Given you're on windows, you may not need a library at all.
You would never know it by just browsing the documentation, but GetPrivateProfileString() in the WINAPI may do exactly what you want.
My Qt solution on the other SO thread applies. It is better because
Cross platform
Easy conversion to values other than strings
Simple
If you have an ini file like this (can be auto-generated from your list of objects using Qt API)
[Matches]
1\match=1
2\match=2
3\match=3
size=3
Here is the code that read them back
QSettings settings("test.ini", QSettings::IniFormat);
int size = settings.beginReadArray("Matches");
for (int i = 0; i < size; ++i) {
settings.setArrayIndex(i);
std::cout << settings.value("match").toInt() << std::endl;
}
settings.endArray();
Of course, another obvious option will be to use comma separated string as your value and use QString::split()

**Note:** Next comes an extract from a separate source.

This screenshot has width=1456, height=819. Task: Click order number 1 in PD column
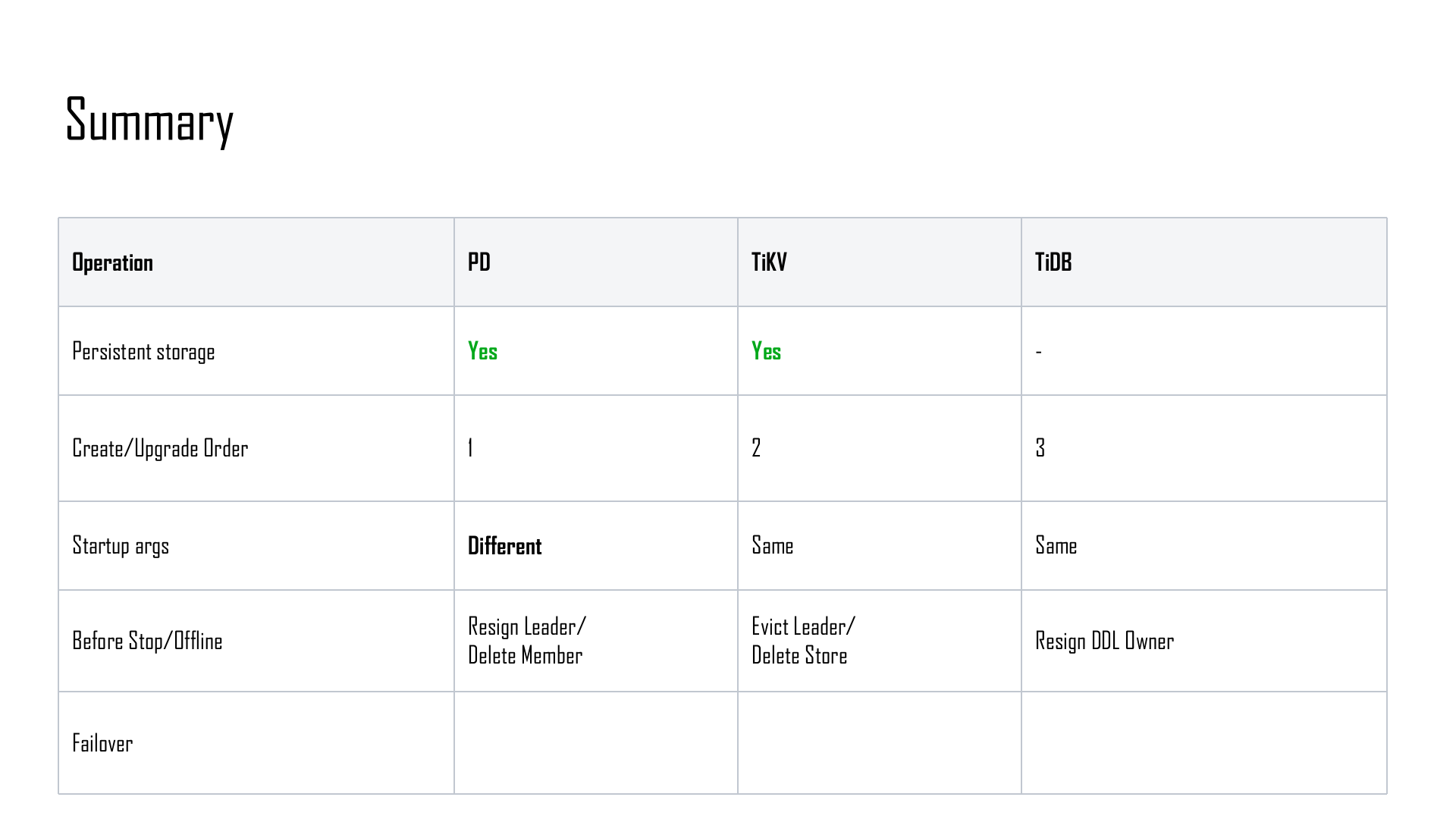click(x=471, y=448)
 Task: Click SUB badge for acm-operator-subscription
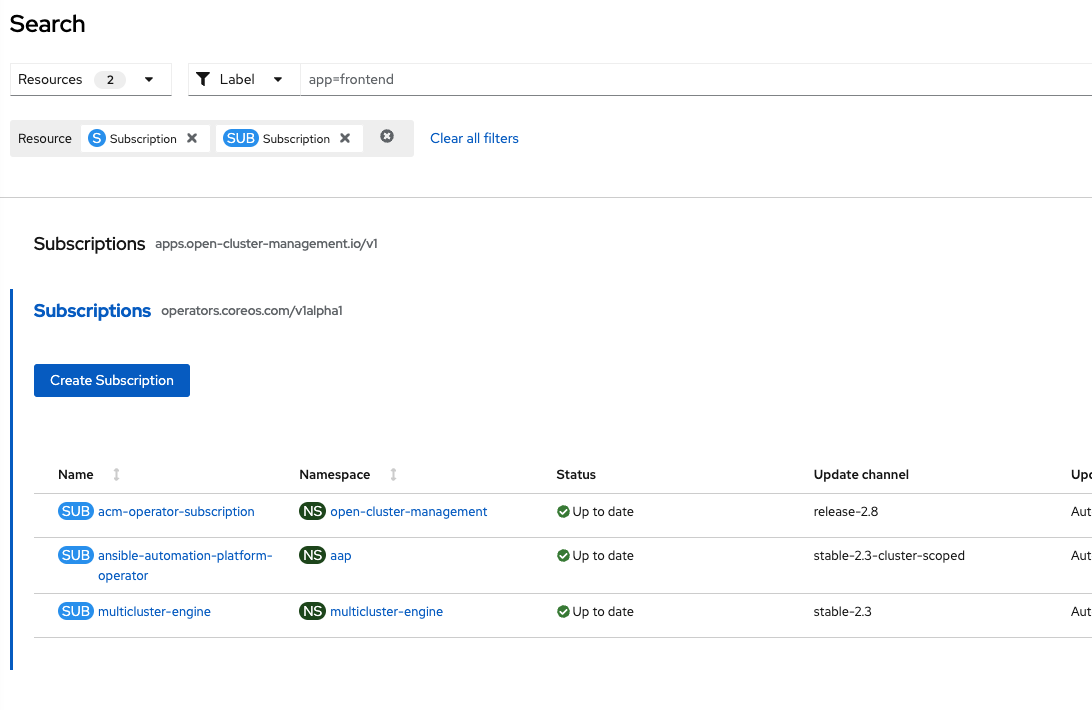coord(76,512)
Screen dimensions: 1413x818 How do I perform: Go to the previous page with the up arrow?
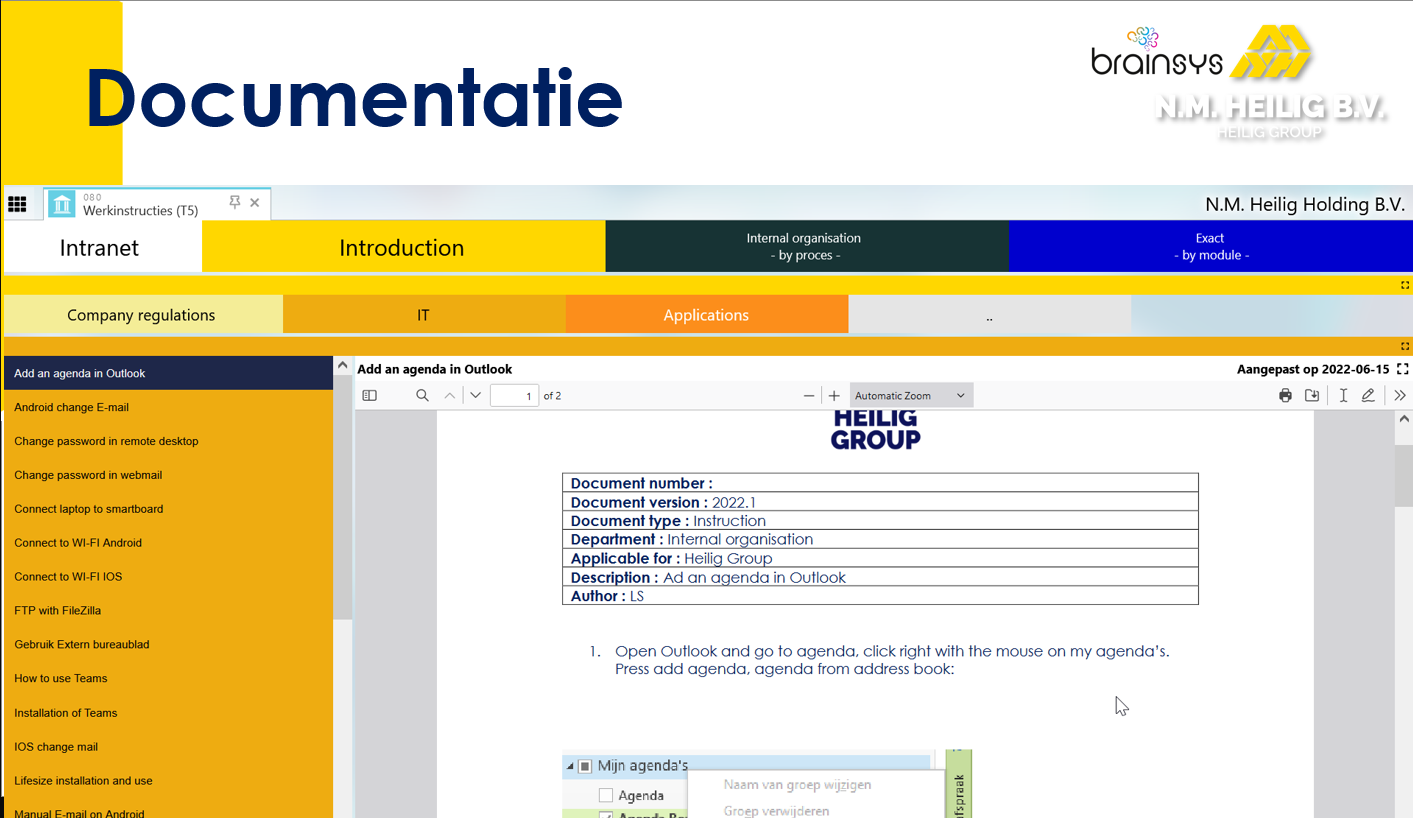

SimpleINI accepts multiKey.
/** Are multiple values permitted for the same key? */
bool m_bAllowMultiKey;
[section]
name = someone
service = something
match = value1
match = othervalue
match = anotherValue
match = value4
Just create the CSimpleIniA with the second parameter as true.
// CSimpleIniA(bool a_bIsUtf8, bool a_bAllowMultiKey, bool a_bAllowMultiLine)
CSimpleIniA myINI{ false,true,false };
Use GetAllValues to get a list with all the values.
// from SimpleIni.h => typedef std::list<Entry> TNamesDepend;
CSimpleIniA::TNamesDepend values;
myINI.GetAllValues("section", "match", values);
Header file: SimpleIni.h